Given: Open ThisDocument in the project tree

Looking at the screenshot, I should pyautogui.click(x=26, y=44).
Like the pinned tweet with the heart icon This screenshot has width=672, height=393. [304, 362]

---

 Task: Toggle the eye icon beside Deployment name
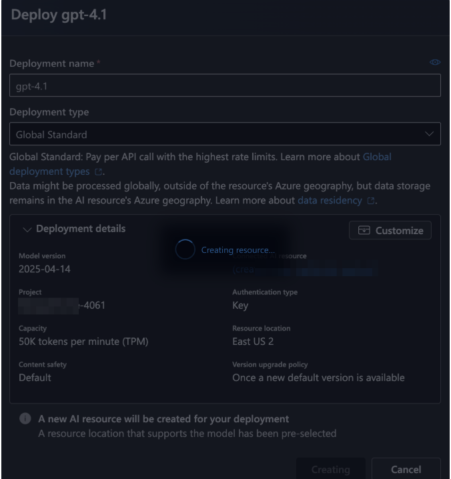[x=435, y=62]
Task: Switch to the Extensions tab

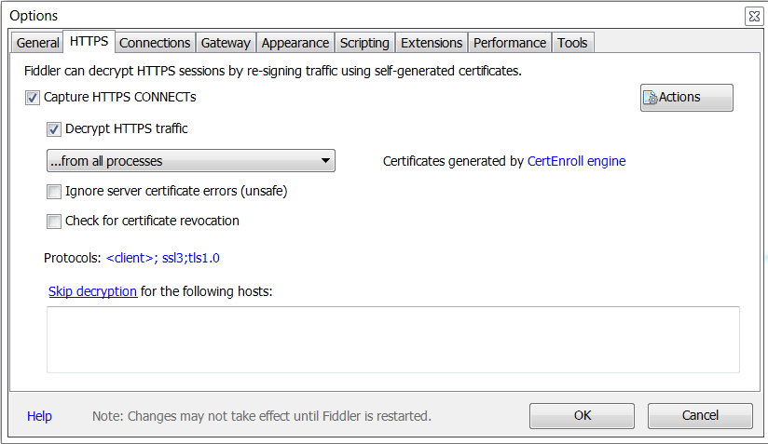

WORK TO DO: Rewrite everything in the listing from the line containing "Given: Open ThisDocument in the project tree" down to the line containing "Like the pinned", replacing "tweet" with "post" and leaving all else unchanged.

RESPONSE TO THE EXERCISE:
Given: Open ThisDocument in the project tree

Looking at the screenshot, I should pyautogui.click(x=26, y=44).
Like the pinned post with the heart icon This screenshot has width=672, height=393. [304, 362]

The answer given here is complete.